What are the symptoms?
The new coronavirus causes symptoms similar to those of previously identified disease-causing coronaviruses. In currently identified patients, there seems to be a spectrum of illness: A large number experience mild pneumonia-like symptoms, while others have a much more severe response.
According to the report, patients present with:
- Fever, elevated body temperature.
- Dry cough.
- Fatigue or muscle pain.
- Breathing difficulties.
Less common symptoms of coronavirus include:
- Coughing up mucus or blood.
As the disease progresses, patients also come down with pneumonia, which inflames the lungs and causes them to fill with fluid. This can be detected by an X-ray and was present in all 41 cases studied.
Is there a treatment for coronavirus?
Coronaviruses are notoriously hardy organisms. They’re effective at hiding from the human immune system, and we haven’t developed any reliable treatments or vaccines that can eradicate them. In most cases, health officials attempt to deal with the symptoms.
“There is no recognized therapeutic against coronaviruses,” Mike Ryan, executive director of the WHO Health Emergencies Programme, said during the Emergency Committee press conference Wednesday. “The primary objective in an outbreak related to a coronavirus is to give adequate support of care to patients, particularly in terms of respiratory support and multi-organ support.”
That doesn’t mean vaccines are an impossibility, however. Chinese scientists were able to sequence the virus’ genetic code incredibly quickly, giving scientists a chance to study it and look for ways to combat the disease. According to CNN, researchers at the US National Institutes of Health are already working on a vaccine, though it could be a year or more away from release.
Notably, SARS, which infected around 8,000 people and killed around 800, seemed to run its course and then mostly disappear.
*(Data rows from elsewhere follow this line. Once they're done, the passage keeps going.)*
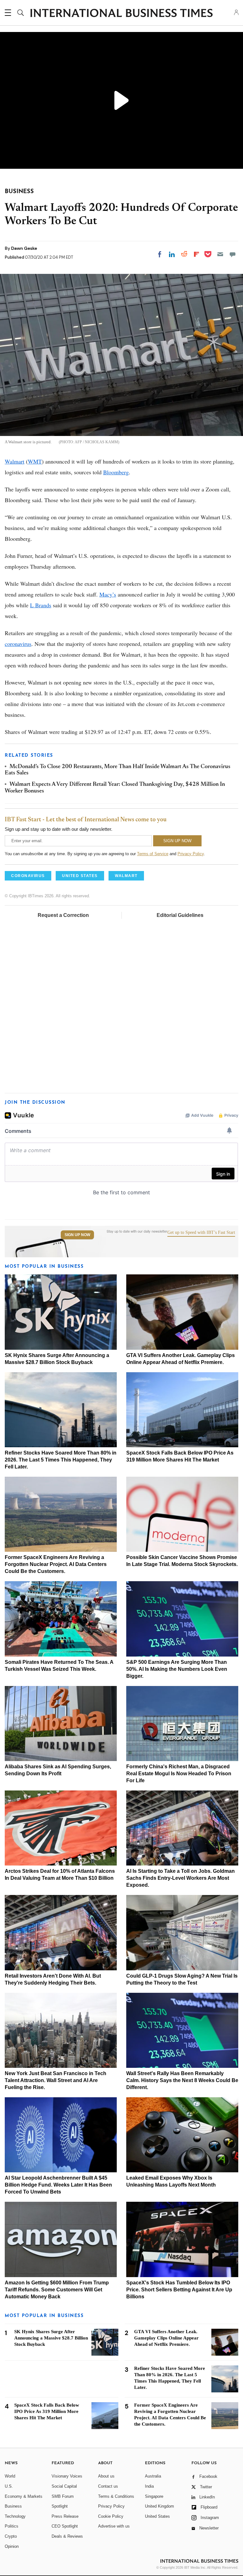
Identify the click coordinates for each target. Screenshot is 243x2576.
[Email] (220, 254)
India (149, 2486)
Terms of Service (152, 853)
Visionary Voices (67, 2476)
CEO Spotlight (65, 2526)
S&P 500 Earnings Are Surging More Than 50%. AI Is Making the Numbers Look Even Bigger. (176, 1669)
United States (157, 2516)
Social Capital (64, 2486)
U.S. (9, 2486)
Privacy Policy (191, 853)
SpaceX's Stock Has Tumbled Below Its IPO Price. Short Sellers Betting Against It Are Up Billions (179, 2289)
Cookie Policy (110, 2516)
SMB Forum (63, 2496)
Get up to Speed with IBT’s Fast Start (201, 1232)
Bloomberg (116, 472)
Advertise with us (114, 2526)
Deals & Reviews (67, 2536)
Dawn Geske (24, 248)
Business (13, 2506)
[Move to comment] (232, 254)
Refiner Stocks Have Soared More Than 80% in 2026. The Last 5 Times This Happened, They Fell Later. (60, 1459)
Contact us (108, 2486)
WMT (35, 461)
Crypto (11, 2536)
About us (106, 2476)
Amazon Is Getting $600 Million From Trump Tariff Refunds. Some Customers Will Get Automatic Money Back (57, 2289)
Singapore (154, 2496)
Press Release (65, 2516)
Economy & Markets (23, 2496)
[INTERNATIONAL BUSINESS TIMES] (121, 13)
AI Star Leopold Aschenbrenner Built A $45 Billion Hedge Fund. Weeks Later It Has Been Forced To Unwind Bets (58, 2184)
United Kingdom (159, 2506)
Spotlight (60, 2506)
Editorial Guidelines (180, 915)
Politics (11, 2526)
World (10, 2476)
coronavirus (18, 643)
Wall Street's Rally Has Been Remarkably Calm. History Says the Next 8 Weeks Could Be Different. (182, 2080)
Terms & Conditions (116, 2496)
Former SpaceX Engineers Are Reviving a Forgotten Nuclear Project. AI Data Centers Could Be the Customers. (56, 1564)
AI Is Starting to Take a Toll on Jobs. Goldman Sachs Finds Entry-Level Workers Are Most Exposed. (180, 1878)
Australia (153, 2476)
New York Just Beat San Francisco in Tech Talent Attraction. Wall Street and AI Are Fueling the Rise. (55, 2080)
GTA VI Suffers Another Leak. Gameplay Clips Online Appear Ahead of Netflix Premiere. (166, 2338)
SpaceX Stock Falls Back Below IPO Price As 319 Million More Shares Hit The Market (46, 2411)
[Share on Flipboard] (196, 254)
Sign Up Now (77, 1235)
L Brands (40, 605)
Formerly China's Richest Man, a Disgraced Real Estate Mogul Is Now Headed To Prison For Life (178, 1773)
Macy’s (107, 594)
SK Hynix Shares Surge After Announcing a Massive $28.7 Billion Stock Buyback (51, 2338)
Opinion (12, 2546)
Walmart (14, 461)
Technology (15, 2516)
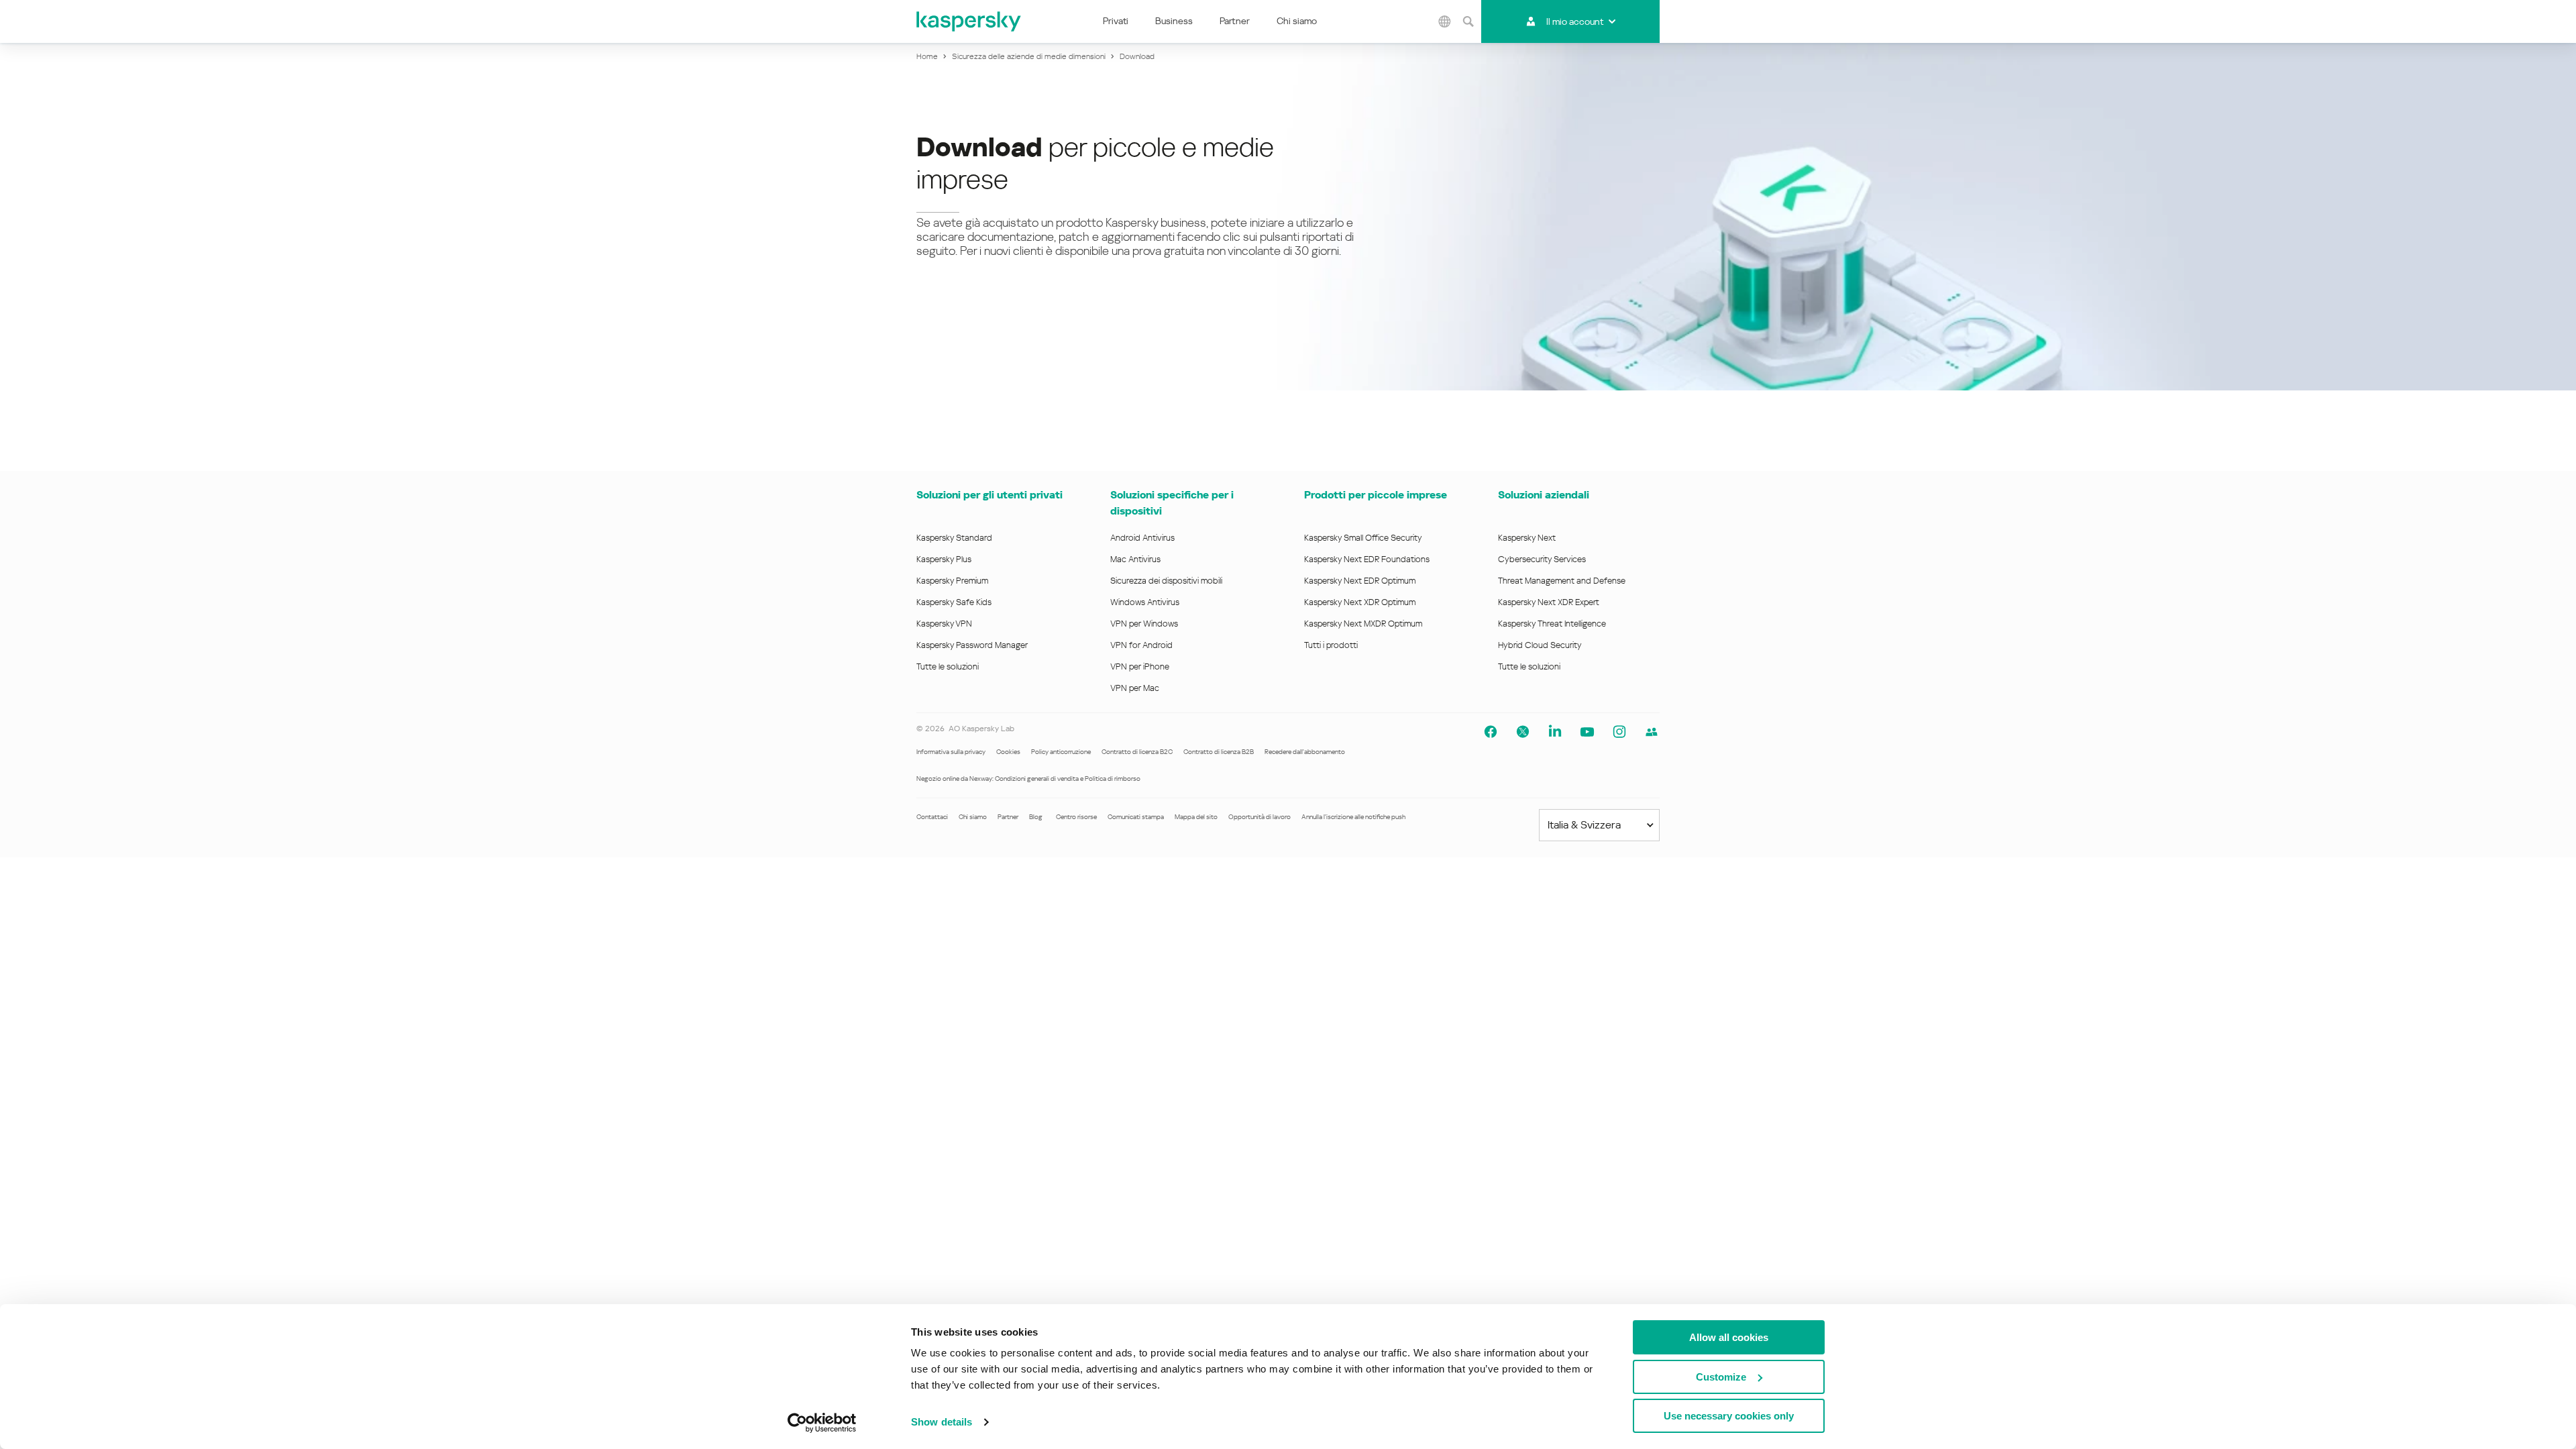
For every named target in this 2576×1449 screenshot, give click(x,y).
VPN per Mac (1134, 688)
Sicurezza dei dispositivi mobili (1166, 581)
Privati (1115, 20)
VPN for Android (1141, 645)
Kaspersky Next (1527, 538)
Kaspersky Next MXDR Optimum (1363, 624)
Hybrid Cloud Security (1540, 645)
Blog (1035, 816)
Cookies (1008, 751)
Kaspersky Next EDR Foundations (1367, 559)
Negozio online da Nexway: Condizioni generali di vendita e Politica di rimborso (1028, 778)
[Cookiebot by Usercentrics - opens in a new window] (822, 1423)
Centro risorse (1076, 816)
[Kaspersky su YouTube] (1587, 732)
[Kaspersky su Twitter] (1523, 732)
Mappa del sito (1196, 816)
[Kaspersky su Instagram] (1619, 732)
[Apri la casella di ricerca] (1468, 21)
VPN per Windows (1144, 624)
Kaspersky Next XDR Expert (1548, 602)
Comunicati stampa (1136, 816)
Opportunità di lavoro (1259, 816)
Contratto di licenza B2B (1218, 751)
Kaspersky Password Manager (972, 645)
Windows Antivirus (1144, 602)
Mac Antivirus (1135, 559)
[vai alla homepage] (969, 21)
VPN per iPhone (1139, 666)
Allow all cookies (1728, 1337)
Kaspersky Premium (952, 581)
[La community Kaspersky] (1652, 732)
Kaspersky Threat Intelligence (1552, 624)
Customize (1721, 1377)
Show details (941, 1422)
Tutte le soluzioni (947, 666)
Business (1174, 20)
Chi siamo (1297, 20)
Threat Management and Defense (1561, 581)
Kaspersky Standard (954, 538)
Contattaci (932, 816)
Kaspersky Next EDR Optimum (1359, 581)
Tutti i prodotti (1331, 645)
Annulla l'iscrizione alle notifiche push (1353, 816)
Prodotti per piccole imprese (1375, 494)
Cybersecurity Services (1542, 559)
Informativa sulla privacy (950, 751)
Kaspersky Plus (943, 559)
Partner (1235, 20)
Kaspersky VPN (944, 624)
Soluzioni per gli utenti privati (989, 494)
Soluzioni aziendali (1543, 494)
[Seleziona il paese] (1444, 21)
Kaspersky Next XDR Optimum (1359, 602)
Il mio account (1574, 21)
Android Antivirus (1142, 538)
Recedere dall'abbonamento (1305, 751)
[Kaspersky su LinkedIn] (1555, 732)
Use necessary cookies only (1729, 1415)
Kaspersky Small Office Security (1363, 538)
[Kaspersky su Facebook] (1491, 732)
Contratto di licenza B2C (1137, 751)
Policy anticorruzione (1061, 751)
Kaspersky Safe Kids (953, 602)
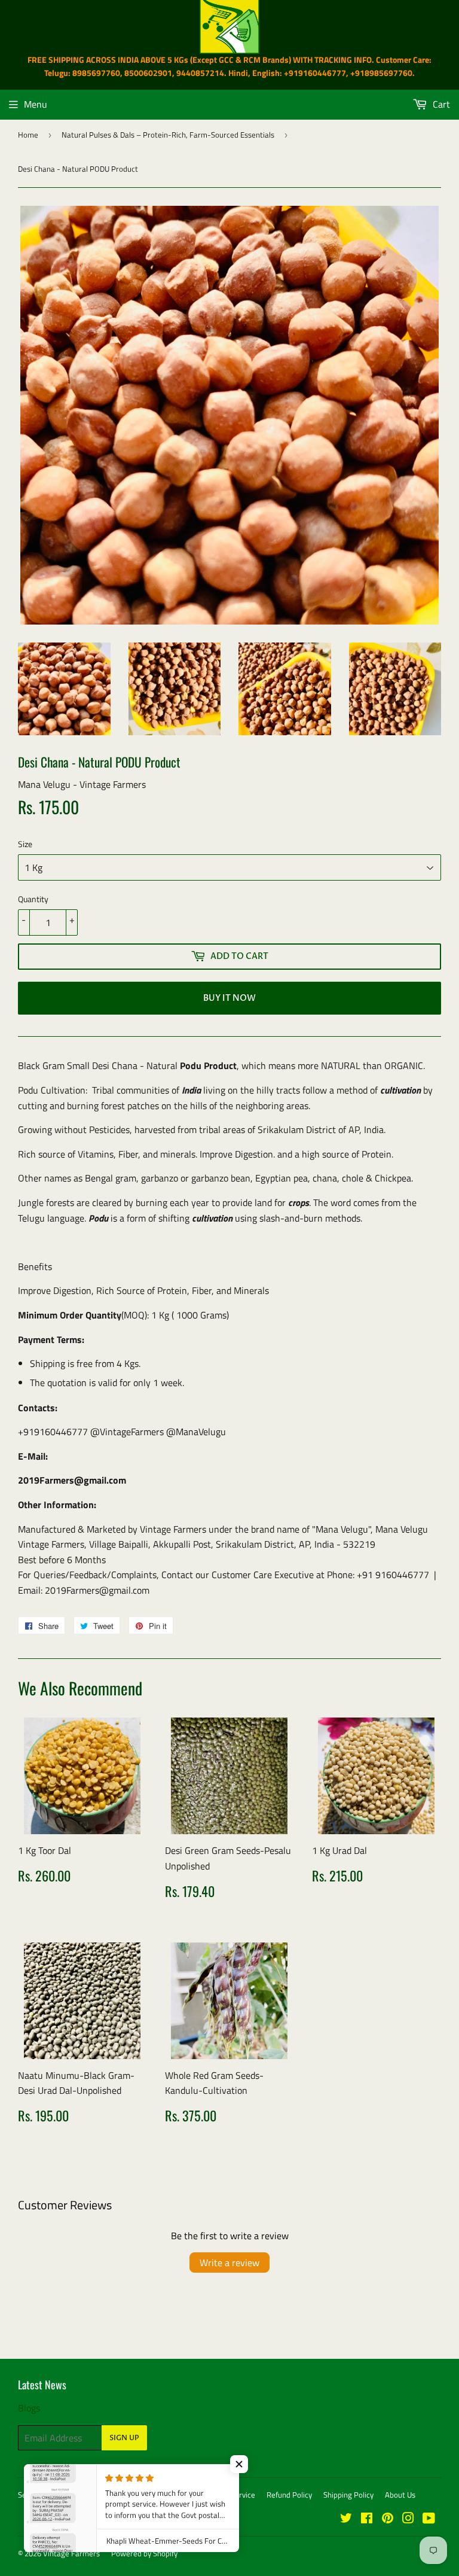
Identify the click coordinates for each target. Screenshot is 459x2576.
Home (28, 135)
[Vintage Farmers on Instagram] (408, 2519)
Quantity (33, 899)
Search (29, 2495)
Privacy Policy (165, 2495)
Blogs (29, 2408)
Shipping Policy (348, 2495)
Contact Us (71, 2495)
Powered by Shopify (144, 2553)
It wasn’t a vaccine that turned the tide on the disease but rather effective communication between nations and a range of tools that helped track the disease and its spread.
“We learnt that epidemics can be controlled without drugs or vaccines, using enhanced surveillance, case isolation, contact tracking, PPE and infection control measures,” MacIntyre said.
How to reduce your risk of coronavirus
With confirmed cases now seen in the US, Thailand, Japan, South Korea and potentially Australia, it’s possible that 2019-nCoV could be spreading much further afield. The WHO recommends a range of measures to protect yourself from contracting the disease, based on good hand hygiene and good respiratory hygiene — in much the same way you’d.
Meanwhile, the US State Department has issued a travel advisory, urging people to “exercise increased caution in China.” A warning from the CDC advises people to “avoid nonessential travel.”